Señor Director: La reciente detención de una banda dedicada al comercio ambulante que amasó una fortuna ilícita con la complicidad de un ciudadano iraní, con formación de guerrillero, no es un hecho policial más. No hablamos de una actividad de subsistencia, es la radiografía de una amenaza profunda. Los números son escandalosos y nos muestran una defraudación de $ 3.
200 millones mediante el contrabando de cigarrillos desde Paraguay, operando con camiones custodiados por mercenarios. La incautación de armas de fuego y cargadores extendidos revela la verdadera magnitud del adversario que enfrentamos. Este caso refleja de manera abrumadora cómo la porosidad de nuestra frontera norte ha consolidado una ruta ideal para el crimen organizado internacional.

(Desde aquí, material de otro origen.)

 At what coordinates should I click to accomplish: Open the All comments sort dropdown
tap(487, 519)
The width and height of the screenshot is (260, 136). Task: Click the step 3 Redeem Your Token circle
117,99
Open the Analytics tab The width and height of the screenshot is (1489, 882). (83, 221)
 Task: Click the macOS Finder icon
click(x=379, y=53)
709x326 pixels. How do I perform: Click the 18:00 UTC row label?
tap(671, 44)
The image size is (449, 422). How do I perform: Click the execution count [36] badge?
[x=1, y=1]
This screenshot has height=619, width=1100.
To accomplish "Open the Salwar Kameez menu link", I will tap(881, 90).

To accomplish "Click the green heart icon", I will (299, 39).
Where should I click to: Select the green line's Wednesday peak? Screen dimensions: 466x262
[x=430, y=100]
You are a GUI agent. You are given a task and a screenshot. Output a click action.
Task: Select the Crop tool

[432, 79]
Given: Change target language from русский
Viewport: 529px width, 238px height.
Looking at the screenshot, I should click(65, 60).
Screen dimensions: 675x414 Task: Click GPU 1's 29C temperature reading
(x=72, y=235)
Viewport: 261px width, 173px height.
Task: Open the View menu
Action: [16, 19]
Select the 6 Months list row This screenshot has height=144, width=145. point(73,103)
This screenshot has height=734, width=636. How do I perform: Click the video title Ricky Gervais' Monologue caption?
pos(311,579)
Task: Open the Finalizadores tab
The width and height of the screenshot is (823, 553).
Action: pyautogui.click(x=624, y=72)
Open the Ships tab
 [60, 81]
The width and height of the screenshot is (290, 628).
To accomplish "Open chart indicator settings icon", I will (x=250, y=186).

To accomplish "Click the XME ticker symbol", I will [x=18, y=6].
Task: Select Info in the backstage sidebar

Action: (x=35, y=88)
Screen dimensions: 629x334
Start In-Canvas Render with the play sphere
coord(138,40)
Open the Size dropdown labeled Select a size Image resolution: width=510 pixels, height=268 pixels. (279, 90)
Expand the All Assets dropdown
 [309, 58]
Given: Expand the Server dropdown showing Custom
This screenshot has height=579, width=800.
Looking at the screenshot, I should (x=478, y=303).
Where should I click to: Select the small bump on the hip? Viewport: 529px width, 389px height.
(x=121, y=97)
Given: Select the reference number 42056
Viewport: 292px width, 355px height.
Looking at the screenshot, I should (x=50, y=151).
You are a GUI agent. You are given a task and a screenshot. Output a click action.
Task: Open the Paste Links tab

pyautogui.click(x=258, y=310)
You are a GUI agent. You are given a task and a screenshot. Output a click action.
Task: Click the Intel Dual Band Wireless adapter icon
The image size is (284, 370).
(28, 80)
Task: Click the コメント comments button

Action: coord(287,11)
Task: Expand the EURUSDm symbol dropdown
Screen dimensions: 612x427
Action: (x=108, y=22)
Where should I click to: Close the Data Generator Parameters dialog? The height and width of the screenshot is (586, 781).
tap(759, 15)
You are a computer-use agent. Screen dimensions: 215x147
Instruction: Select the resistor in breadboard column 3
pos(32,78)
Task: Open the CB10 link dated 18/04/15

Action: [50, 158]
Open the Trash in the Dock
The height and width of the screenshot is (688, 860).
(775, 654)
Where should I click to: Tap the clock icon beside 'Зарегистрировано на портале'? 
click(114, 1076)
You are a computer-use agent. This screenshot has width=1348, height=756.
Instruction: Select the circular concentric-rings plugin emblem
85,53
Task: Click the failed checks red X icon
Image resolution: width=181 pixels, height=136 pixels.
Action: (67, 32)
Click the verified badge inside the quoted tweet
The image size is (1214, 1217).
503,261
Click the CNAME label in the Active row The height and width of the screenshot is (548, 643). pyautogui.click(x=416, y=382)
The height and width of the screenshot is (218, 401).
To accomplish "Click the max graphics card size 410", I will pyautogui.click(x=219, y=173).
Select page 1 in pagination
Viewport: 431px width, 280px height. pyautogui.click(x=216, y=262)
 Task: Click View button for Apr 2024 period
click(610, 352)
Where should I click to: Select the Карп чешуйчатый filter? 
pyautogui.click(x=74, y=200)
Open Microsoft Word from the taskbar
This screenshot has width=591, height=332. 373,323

Como Estado, hemos llegado a un punto de inflexión. Quienes tenemos responsabilidades públicas debemos asumir la urgencia de construir un sistema integrado y moderno que bloquee estas redes. No podemos permitir que el comercio ilegal circule con impunidad, destruyendo la sostenibilidad del comercio establecido y comprometiendo la seguridad y salud de los chilenos.
Es imperativo reforzar la labor de Aduanas, Carabineros, PDI, Fiscalía y SII, entre otros organismos. En mi calidad de presidente de la Cámara de Diputados tomaré todas las medidas legislativas y ofreceré instancias de coordinación entre actores relevantes para dar una lucha frontal a este flagelo.